Butterflies find some plants irresistible, such as butterfly weed, aster, coreopsis, and Joe-Pye weed

Host plants include:
Violets, Dill, Sage, Fennel, Chives, and Yarrow

Host and food plants do not require a garden setting. Planters will work for small areas.

Trees and Shrubs also attract butterflies, including: Lilac, fruit trees, Hawthorn, and Butterfly Bush (also called Buddleia)

These are just a few varieties to get you started, and your local garden center will have plenty of other recommendations based on region and season.

Group nectar plants together, and choose plants that vary in height and weight. Butterflies are attracted to quantity and to large, bushy plants. Some species prefer feeding on the higher blooms, while others, usually smaller butterfly types, prefer those that are closer to the ground. In addition, butterflies are better able to locate clusters of flowers rather than single small plantings. To attract more butterflies, also consider grouping plants by color. North American butterflies seem to prefer their flower colors in this order: purple, pink yellow, white, blue, and red.

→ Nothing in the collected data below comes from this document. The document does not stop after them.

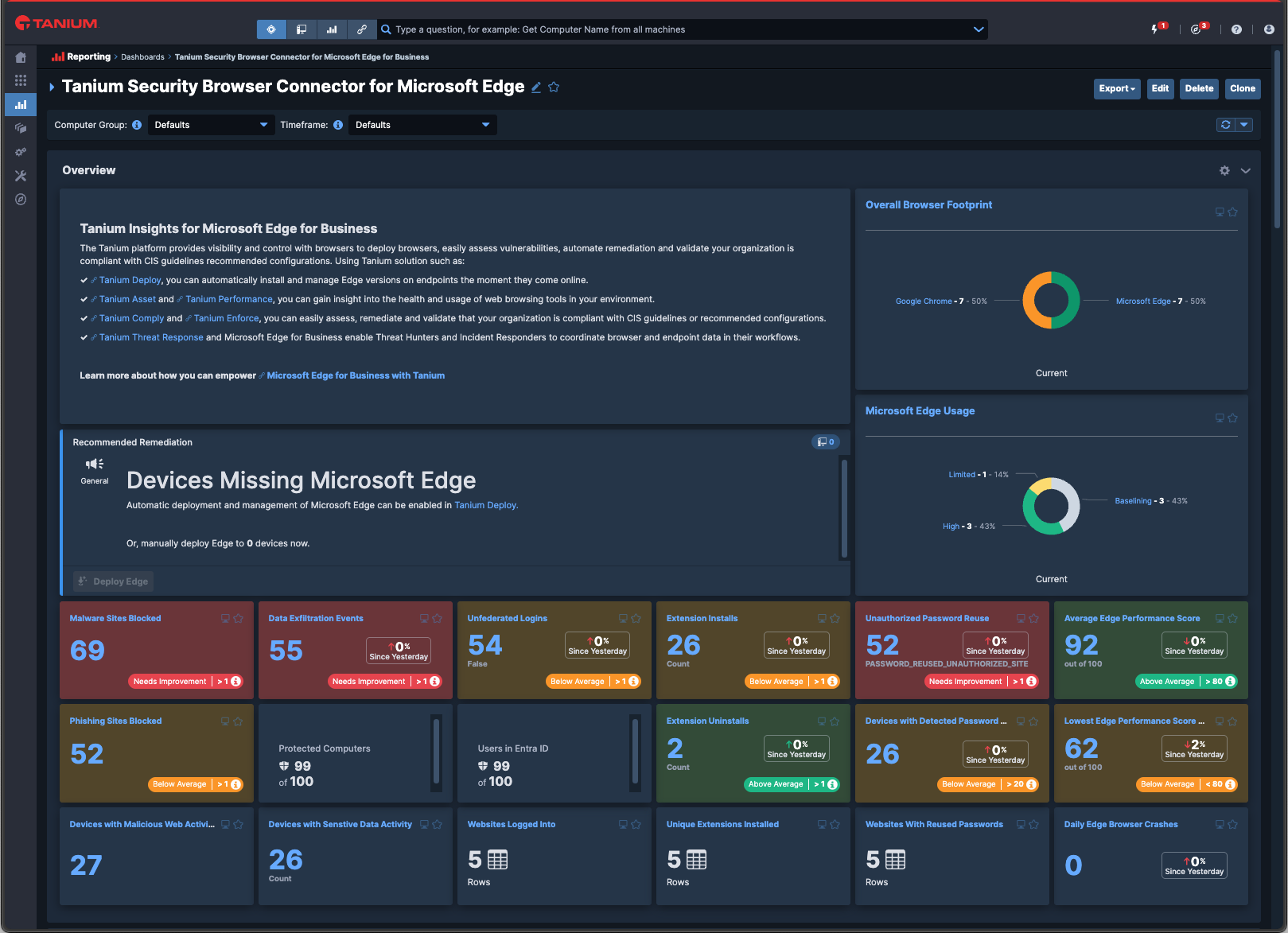Click inside the question search field
This screenshot has width=1288, height=933.
(x=636, y=29)
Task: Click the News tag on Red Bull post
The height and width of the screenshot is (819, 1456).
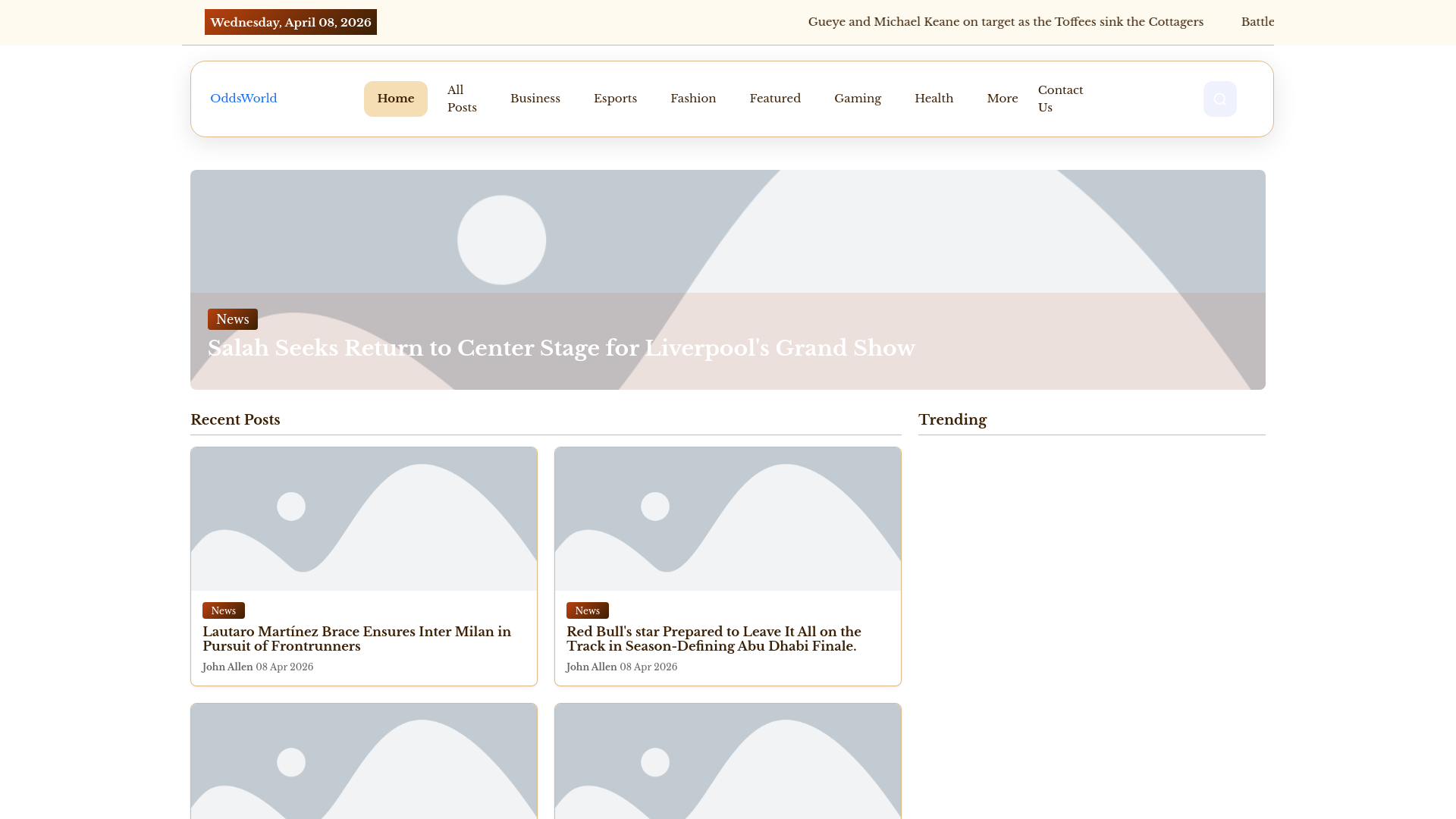Action: pos(587,610)
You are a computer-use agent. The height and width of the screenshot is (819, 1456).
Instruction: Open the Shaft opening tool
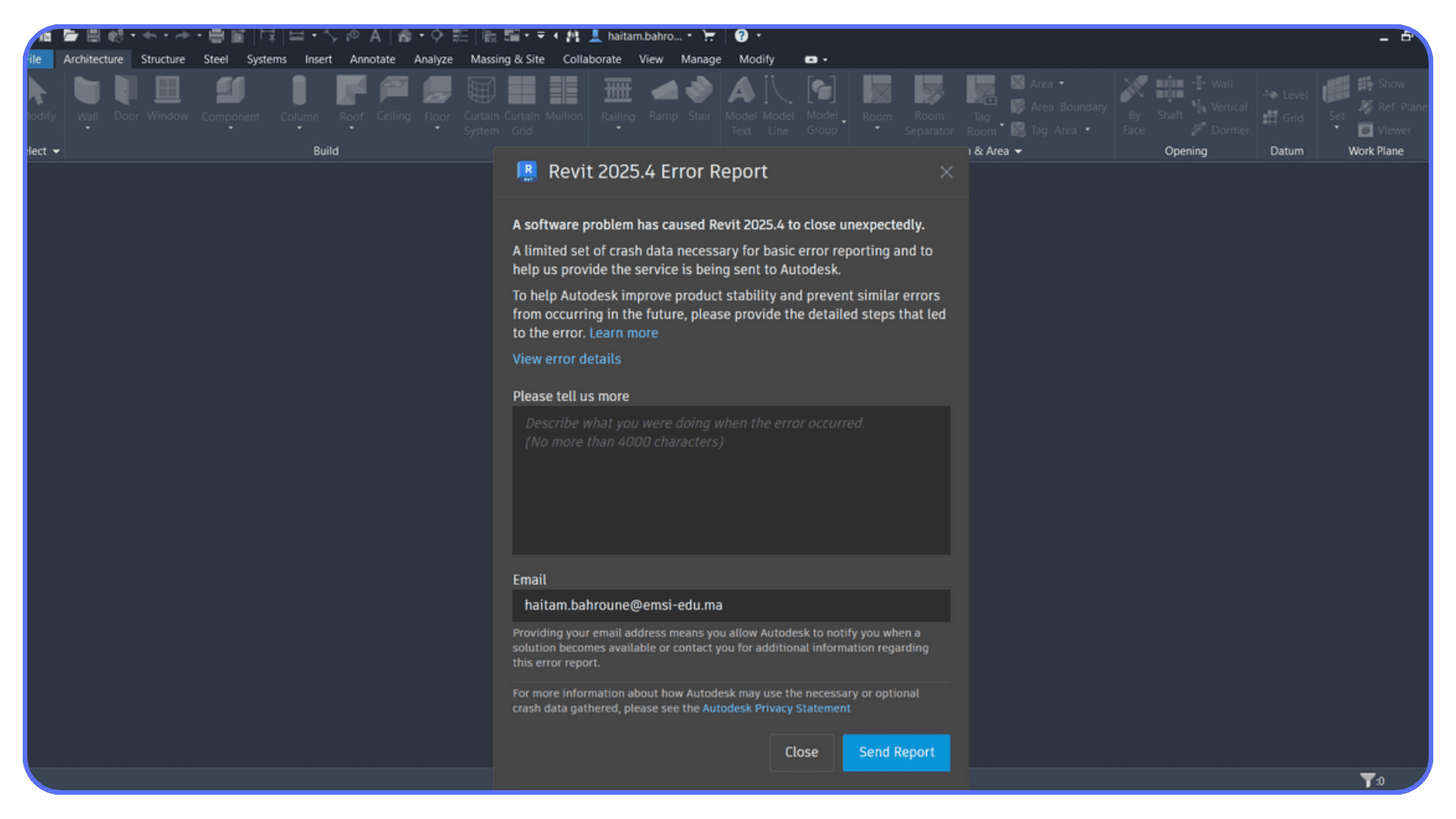pyautogui.click(x=1169, y=99)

If you want to keep garden areas formal and neat, consider placing the host plants, many of which are in the weed and wildflower families, in a separate location.

If you live in the city, you may want to build a butterfly hotel. These are small structures with slits for easy access. The butterflies can seek shelter in these during rainy or cooler weather. In rural areas, butterflies can find plenty of places to hide, including log piles.

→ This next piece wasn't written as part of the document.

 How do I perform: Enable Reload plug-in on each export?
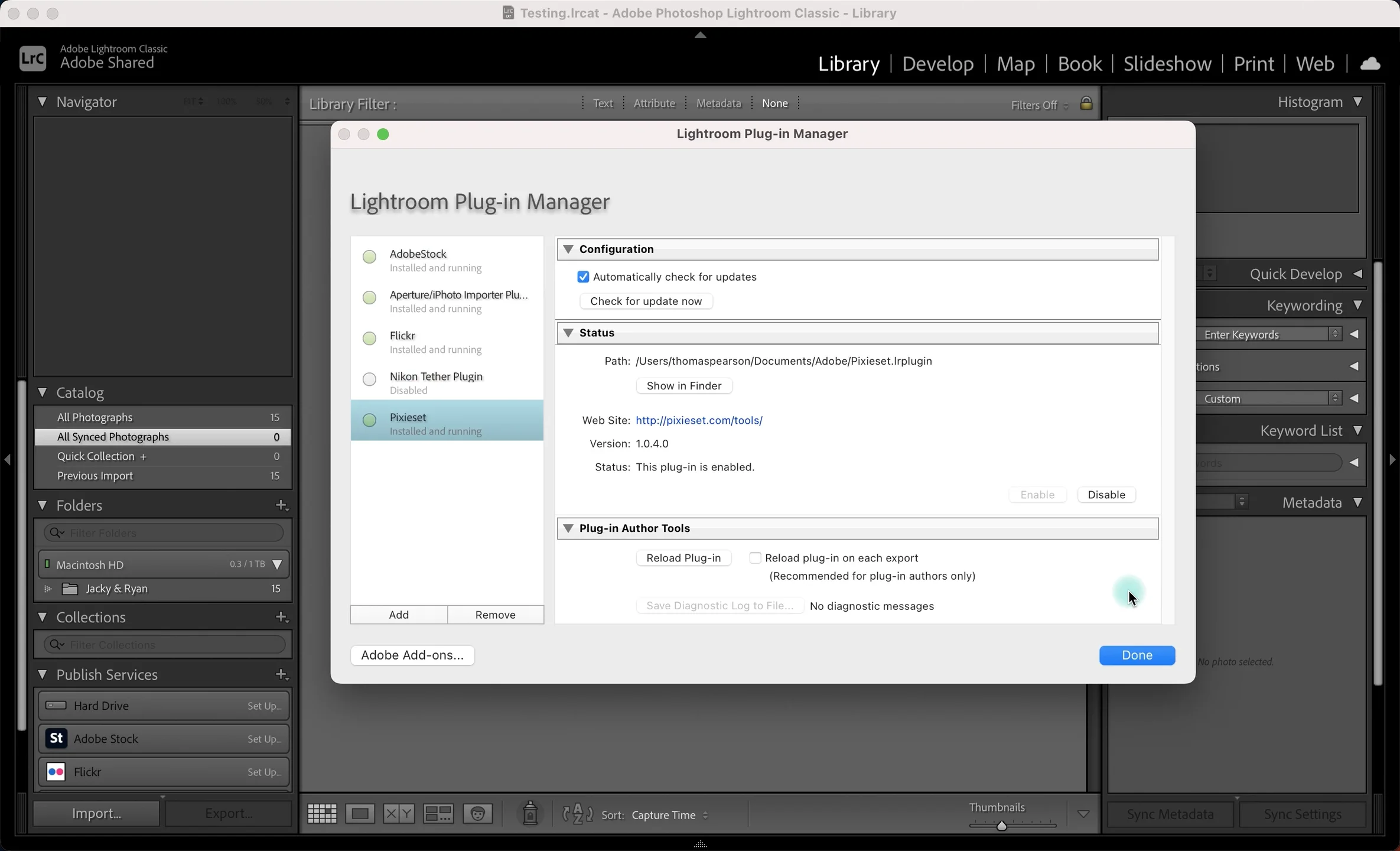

Choose a sunny, but sheltered, location for your butterfly garden. A butterfly's internal body temperature must reach about 85 degrees before it can fly. That is why you may not see butterflies on cloudy days or until mid-morning during the summer. If you can, provide some large rocks nearby for basking.

You can also make the garden more attractive by placing small feeding dishes around. These should contain sugar, water, and some object on which the butterflies can perch. Molasses and ripe fruit will also work, but any of these mixtures may also encourage other visitors such as ants.

A patch of wet sand or dirt will attract male butterflies. Sand and dirt contain minerals that are important ingredients in the production of sperm. A small mineral block, which is available at pet stores, can be set in the moist sandy area. This will allow you to observe a behavior called "puddling," a practice that involves mostly males gathering as a group at the watering spots.

With just a little weeding and watering, your butterfly garden will provide much joy for observers of every age.